Iamaleava showed many sides in fighting to the end of a 3-9 season. There was accountability, Iamaleava facing reporters after every loss. There was leadership, Iamaleava telling teammates that if they wanted to leave amid the dismissal of their head coach and the departure of their offensive coordinator, go ahead. Nobody did.
Over the last few weeks, there was resolve, Iamaleava coming back from one injury after another. He missed only one game after sustaining a concussion against Nebraska and sat out only a few practices after taking a crunching hit against Washington last weekend that led to neck spasms.
“Every day he got better and better,” UCLA interim coach Tim Skipper said, “and then today he went out there and gave it his all, so I love that kid, he’s a battler. He fought and he kept leading us all the way to the end. … He’s a tough dude, man, and he’s a competitor. That’s what I’ll say about him.”
LOS ANGELES, CA – NOVEMBER 29, 2025: Southern California Trojans linebacker Eric Gentry (18) tackles UCLA Bruins quarterback Nico Iamaleava (9) for a loss in the second half at the Coliseum on November 29, 2025 in Los Angeles, California.(Gina Ferazzi / Los Angeles Times)
(Gina Ferazzi/Los Angeles Times)
For more than a half, it appeared that Iamaleava might go down in rivalry lore.
Orchestrating a short, efficient passing attack, Iamaleava pulled UCLA into a 7-7 tie early in the second quarter when he found wide receiver Kwazi Gilmer for a two-yard touchdown on a crossing route.
Then came a rarity from someone usually happy to absorb contact as the Bruins drove for a go-ahead score. On third-and-seven at the Trojans’ 26-yard line, Iamaleava scrambled before sliding into a ferocious hit from cornerback Alex Graham.
Coming up a yard short of the first down, Iamaleava tried to draw USC offsides with a hard count on fourth down before kicker Mateen Bhaghani trotted onto the field for a 38-yard field goal.
Little went Iamaleava’s way during the second half. One third down ended in an eight-yard sack. Another fell short on a pass that was broken up.
Things somehow deteriorated further. With UCLA having fallen behind 21-10 and clinging to faint hopes midway through the fourth quarter, the Bruins faced a fourth-and-15 at USC’s 45-yard line. A short pass to Gilmer went for only 10 yards.
Drive over. Game over.
That left Iamaleava to contemplate his future. Back in late July, he acknowledged wanting to go to the NFL if he put together a successful season. It was hard to say if this qualified after he finished the season completing 64.4% of his passes for 1,928 yards with 13 touchdowns and seven interceptions.
What’s next?
“I haven’t really even thought about that, man,” Iamaleava said. “I’m right here where my feet are, man.

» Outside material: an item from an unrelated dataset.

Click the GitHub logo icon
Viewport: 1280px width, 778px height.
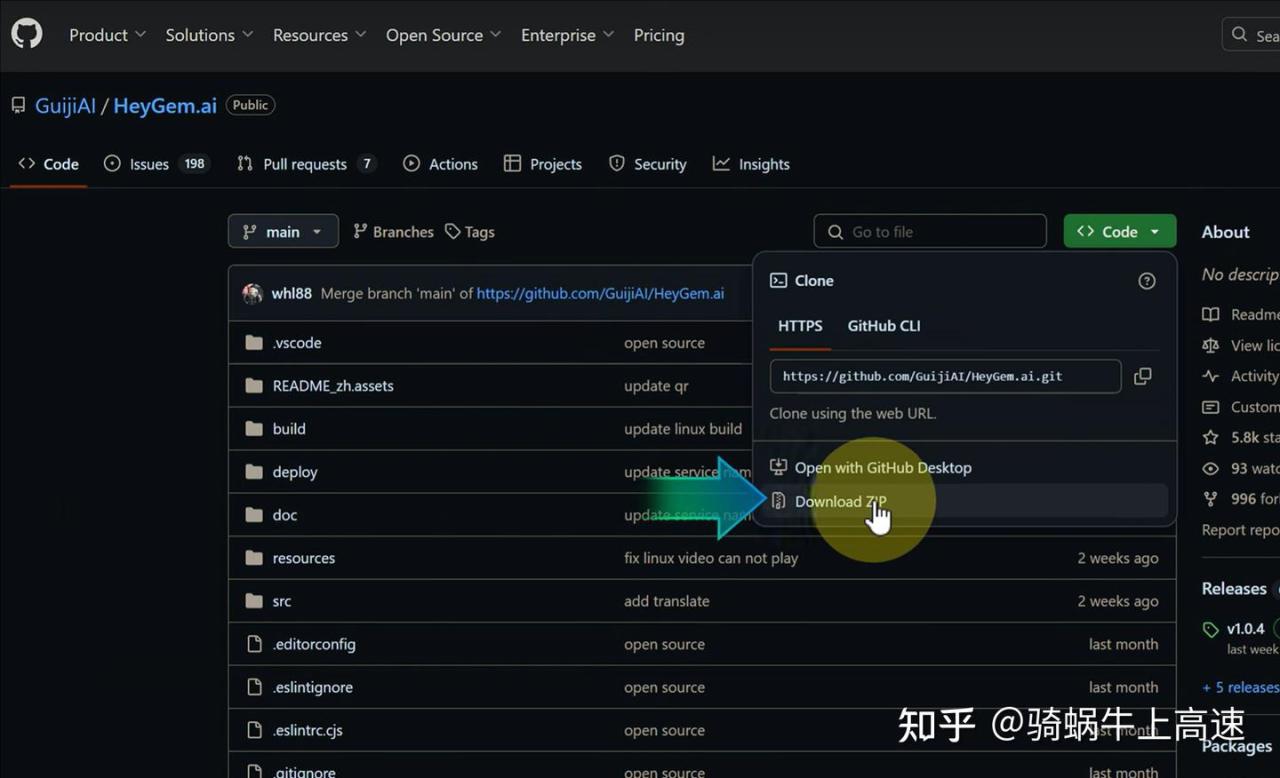click(27, 34)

You know, we just lost a tough game and my mind is still on that one — what we could have done better to go out there and win that game.”
After answering a final question, Iamaleava glanced at a bottle of orange sports drink in front of him on a table.
“Can I have this?” he asked.
Granted permission to take the bottle, he grabbed it, rose from his seat and walked out the back of the interview tent, the offseason finally having arrived.
Red Sanders, the legendary UCLA football coach, once said the rivalry with USC wasn’t life or death, it was more important than that.
Now, some 70 years later, almost half the Bruins roster needed a primer on what it means to play the Trojans.
“We have so many transfers and things,” interim coach Tim Skipper said, “so I wanted to make sure everybody knew how significant this game was.”
That could make Ciaran Dooley, the team’s creative content producer, a rivalry hero rivaling John Barnes, Anthony Barr and Dorian Thompson-Robinson. Dooley produced a video that tried to pack the essence of a nearly century-old rivalry into about five minutes.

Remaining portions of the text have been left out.